Le jugement lui ayant été notifié le 23 octobre 2017, l'Urssaf en a interjeté appel le 23 novembre 2017.

Dans des écritures reprises oralement à l'audience par son représentant, l'Urssaf demande à la cour de :

- dire son appel recevable et bien fondé,

- lui donner acte de ce qu'elle ne conteste pas le chef de dispositif du jugement déféré qui concerne le chef de redressement n°10 relatif au caractère collectif et obligatoire d'un régime de prévoyance,

- infirmer le jugement déféré s'agissant du chef de redressement n°1 relatif au caractère collectif d'un régime de retraite et du chef de redressement n°4 relatif à l'utilisation de la carte carburant,

- dire bien fondé le chef de redressement n°1 et confirmer la décision de rejet de la commission de recours amiable du 16 septembre 2013,

- dire bien fondé le chef de redressement n°4 pour une somme de 76 725 euros et confirmer la décision de rejet de la commission de recours amiable,

Subsidiairement, par impossible,

- juger qu'il y a lieu de ramener le chef de redressement n°4 à la somme de 63 872 euros,

- condamner la société à lui payer la somme de 523 220 euros correspondant à 422 492 euros à titre de cotisations et contributions sociales et la somme de 100 728 euros à titre de majorations de retard pour la période du 1er janvier 2009 au 31 décembre 2011,

Subsidiairement, dans le cas où le jugement entrepris serait confirmé s'agissant du chef de redressement n°4,

- condamner la société à payer à l'Urssaf la somme de 409 639 euros en cotisations et contributions sociales pour la période du 1er janvier 2009 au 31 décembre 2011,

- condamner la société au paiement des majorations de retard restant dues et pour ce faire renvoyer les parties à faire leur compte,

- débouter la société de ses plus amples, moyens, fins et conclusions.

Par conclusions écrites soutenues oralement à l'audience par son conseil, la société Qualiconsult demande à la cour de :

- rectifier les erreurs contenues dans l'ensemble des dispositions du jugement entrepris en remplaçant les occurrences présentes à chaque page du jugement correspondant à la « S.A.S. Qualiconsult Exploitation I.D.F. » par la société SAS Qualiconsult.

▶ DONNÉES FOURNIES:
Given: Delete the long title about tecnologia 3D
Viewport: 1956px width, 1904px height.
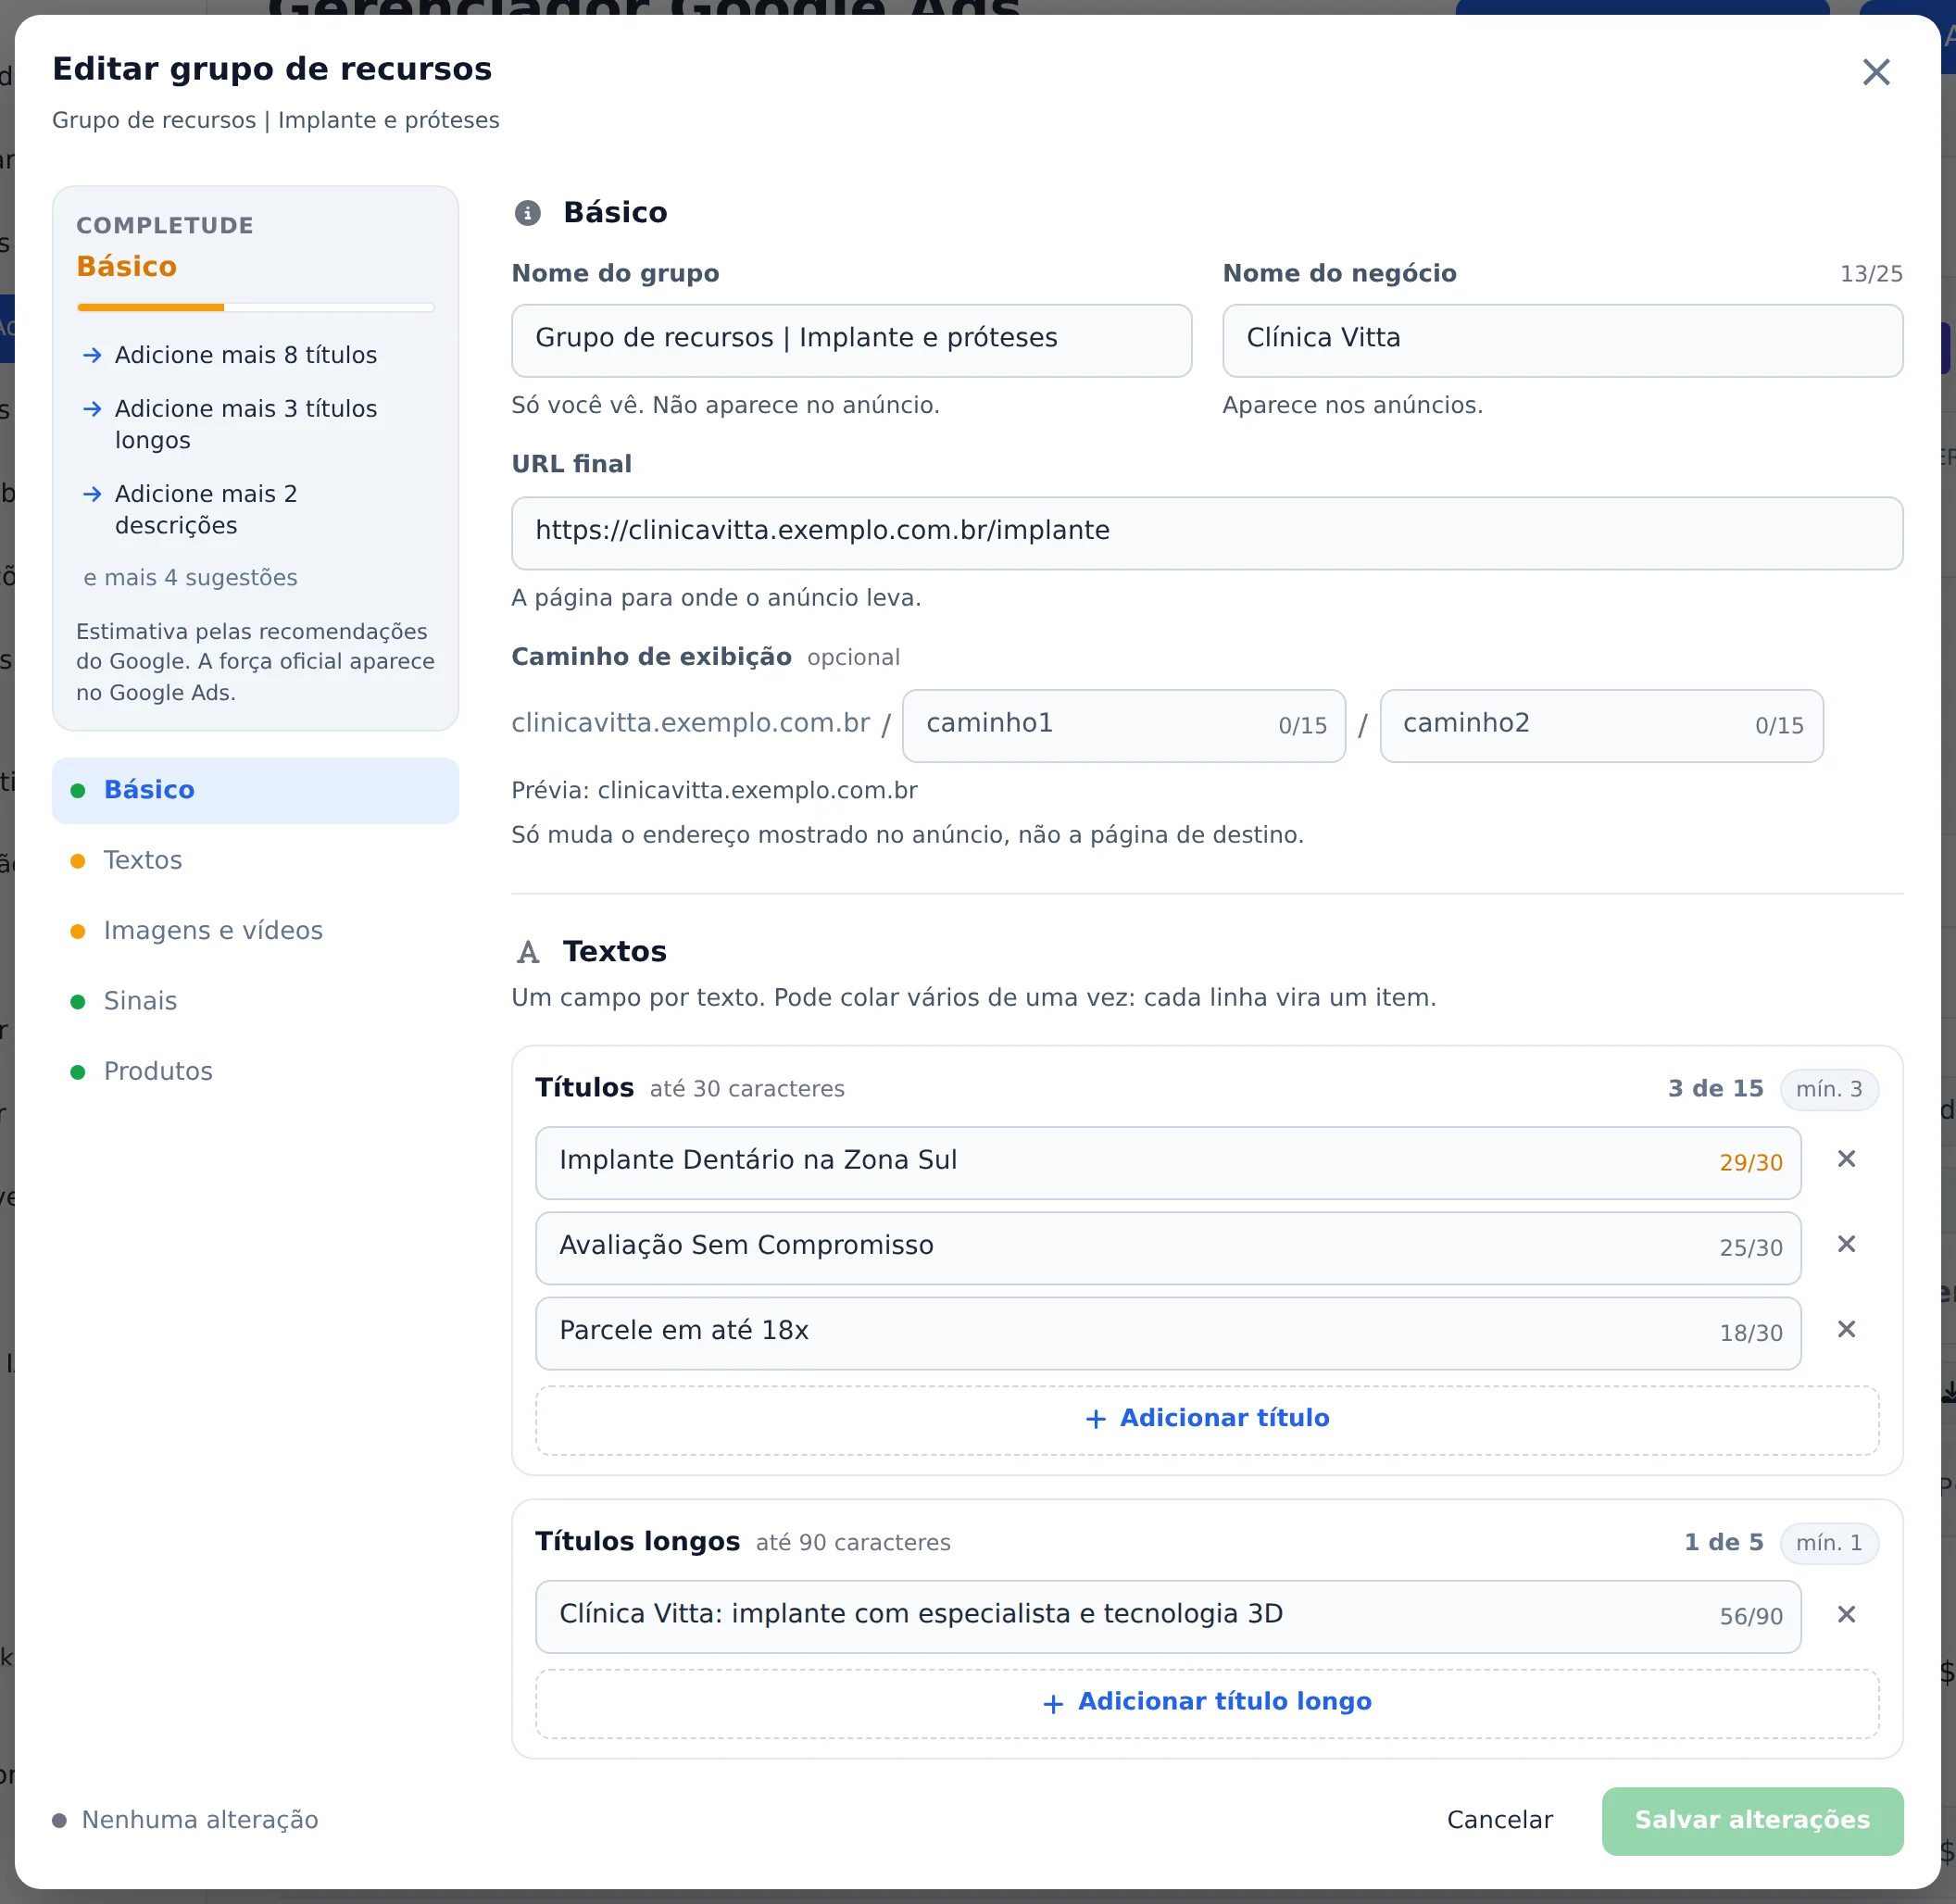Looking at the screenshot, I should pyautogui.click(x=1846, y=1614).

▶ OBJECTIF 1:
D'après la page, à quelle date l'Urssaf a-t-elle interjeté appel du jugement ?
▶ OBJECTIF 2:
Reproduisez fidèlement le passage de la page allant de « - débouter la » à « société SAS Qualiconsult. ».

▶ SOLUTION 1:
Le 23 novembre 2017.

▶ SOLUTION 2:
- débouter la société de ses plus amples, moyens, fins et conclusions.

Par conclusions écrites soutenues oralement à l'audience par son conseil, la société Qualiconsult demande à la cour de :

- rectifier les erreurs contenues dans l'ensemble des dispositions du jugement entrepris en remplaçant les occurrences présentes à chaque page du jugement correspondant à la « S.A.S. Qualiconsult Exploitation I.D.F. » par la société SAS Qualiconsult.